*Tasks for this exercise*:
[1] Rewrite the part of the tumor–immune model abstract that opens with the words containing "- Department of Mathematics, University" and closes with "Wuhan 430079 (China)", putting "College of Mathematics and Statistics" in place of "School of Mathematics and Statistics".
[2] In the tumor–immune model abstract, under what condition is the positive equilibrium asymptotically stable?

Periodic and chaotic oscillations in a tumor and immune system interaction model with three delays
- Department of Mathematics, Shanghai Key Laboratory of PMMP, East China Normal University, 500 Dongchuan Rd., Shanghai 200241 (China)
- Department of Mathematics, University of Miami, Coral Gables, Florida 33124-4250 (United States)
- School of Mathematics and Statistics, Central China Normal University, Wuhan 430079 (China)
In this paper, a tumor and immune system interaction model consisted of two differential equations with three time delays is considered in which the delays describe the proliferation of tumor cells, the process of effector cells growth stimulated by tumor cells, and the differentiation of immune effector cells, respectively. Conditions for the asymptotic stability of equilibria and existence of Hopf bifurcations are obtained by analyzing the roots of a second degree exponential polynomial characteristic equation with delay dependent coefficients. It is shown that the positive equilibrium is asymptotically stable if all three delays are less than their corresponding critical values and Hopf bifurcations occur if any one of these delays passes through its critical value. Numerical simulations are carried out to illustrate the rich dynamical behavior of the model with different delay values including the existence of regular and irregular long periodic oscillations.

*Recorded information*:
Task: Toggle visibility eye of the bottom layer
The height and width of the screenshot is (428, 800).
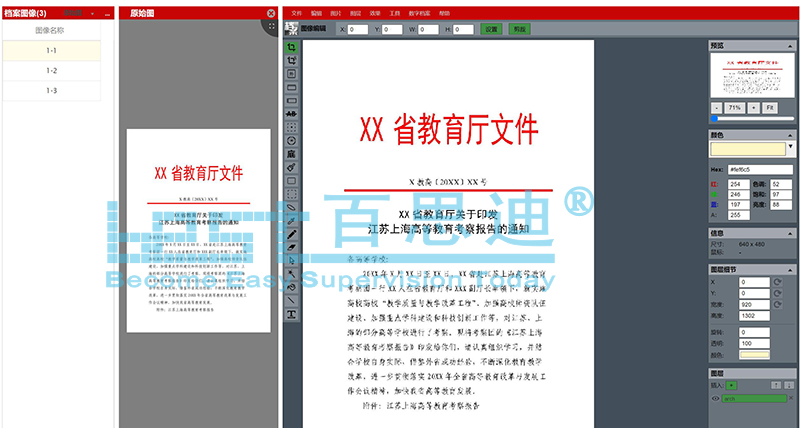Action: [x=716, y=398]
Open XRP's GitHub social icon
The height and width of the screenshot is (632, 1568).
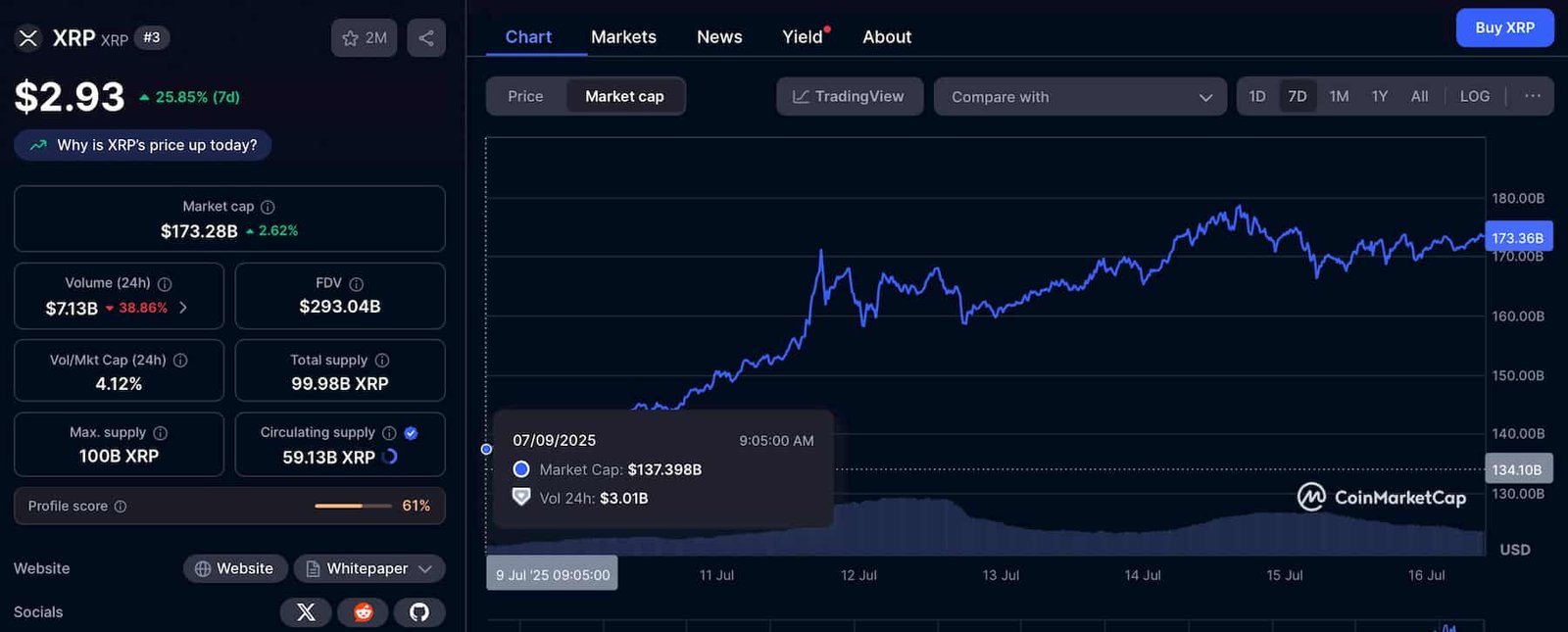419,611
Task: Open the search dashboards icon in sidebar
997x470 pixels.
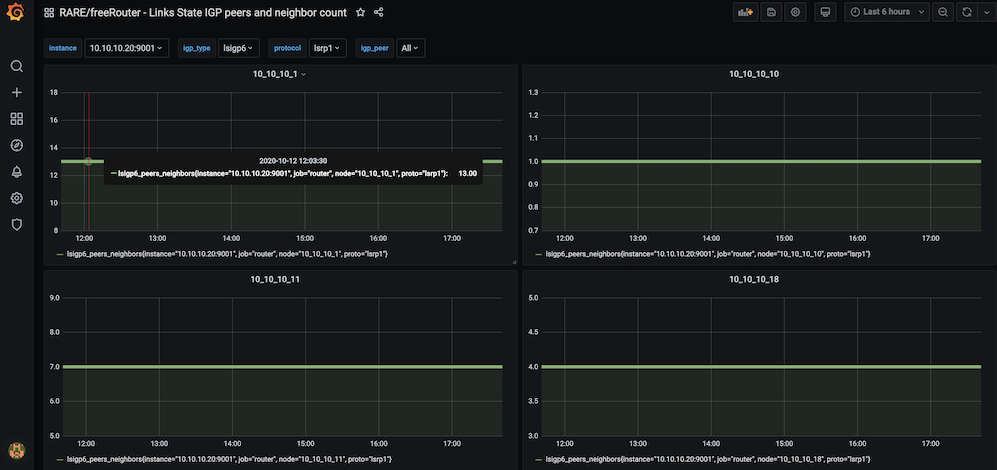Action: click(17, 66)
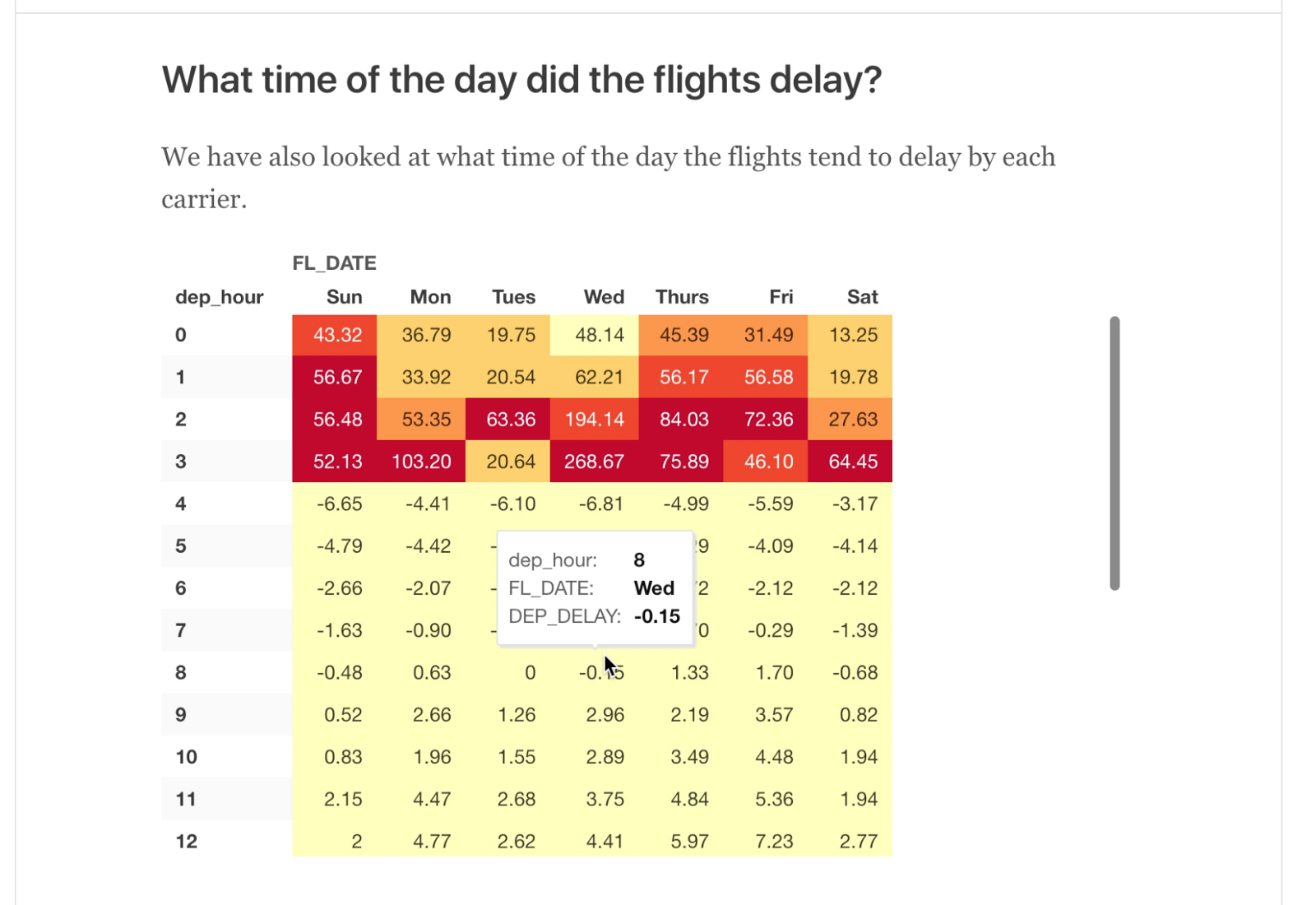The height and width of the screenshot is (905, 1316).
Task: Click the Sat column header
Action: 862,297
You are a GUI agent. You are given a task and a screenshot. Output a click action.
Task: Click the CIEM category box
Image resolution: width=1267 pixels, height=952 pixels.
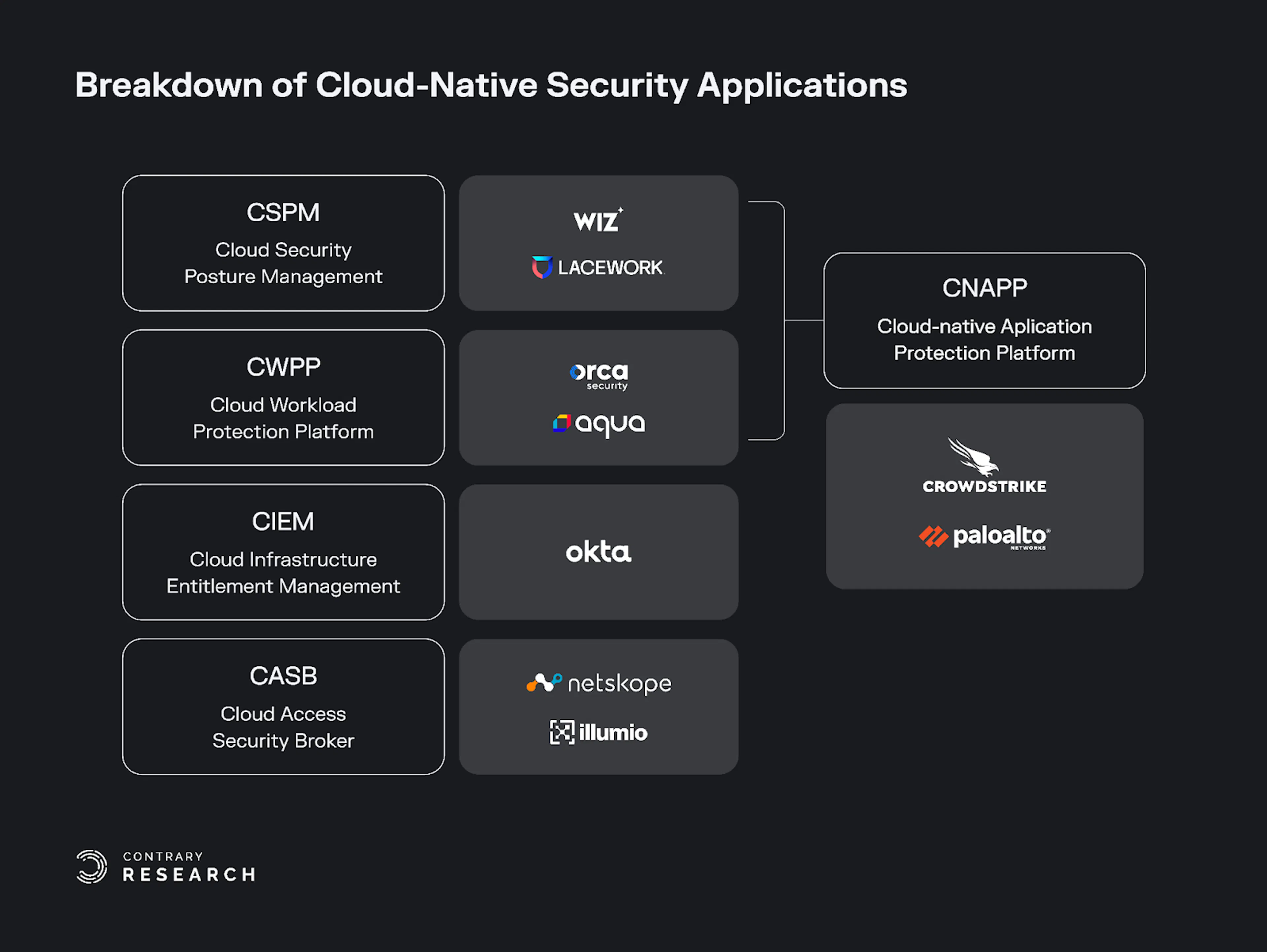pos(283,552)
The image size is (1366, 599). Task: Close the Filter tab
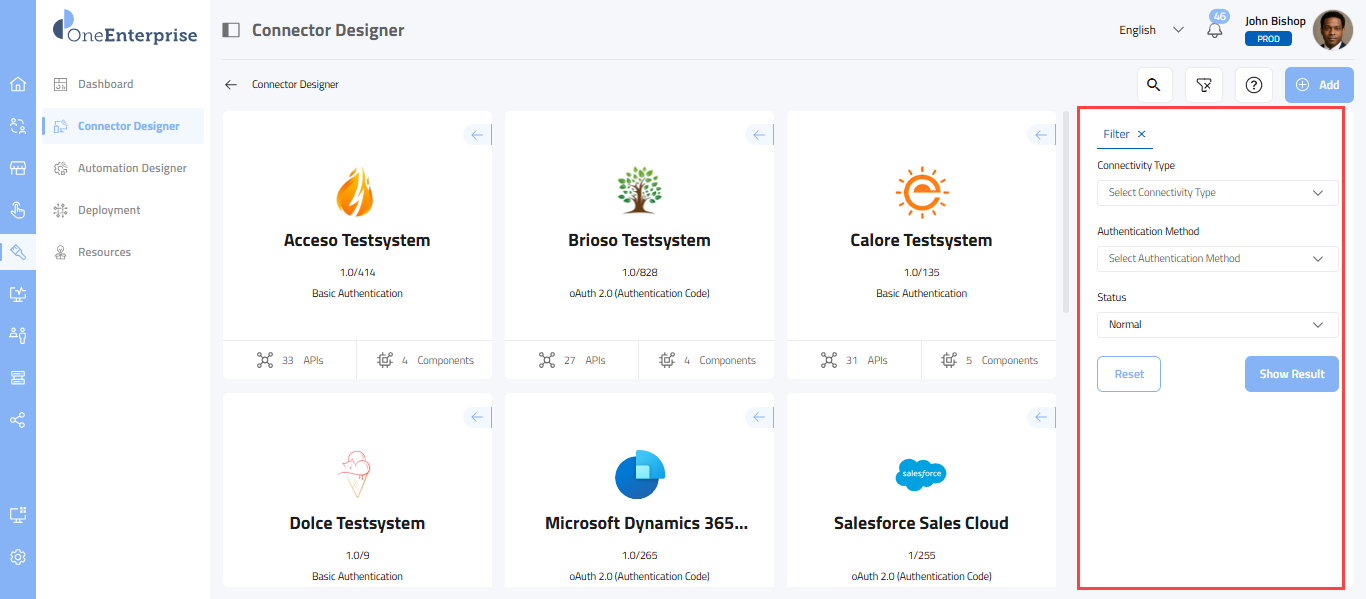[x=1142, y=134]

*Activity answers*:
[1]
- Department of Mathematics, University of Miami, Coral Gables, Florida 33124-4250 (United States)
- College of Mathematics and Statistics, Central China Normal University, Wuhan 430079 (China)

[2] It is asymptotically stable when all three delays are less than their corresponding critical values.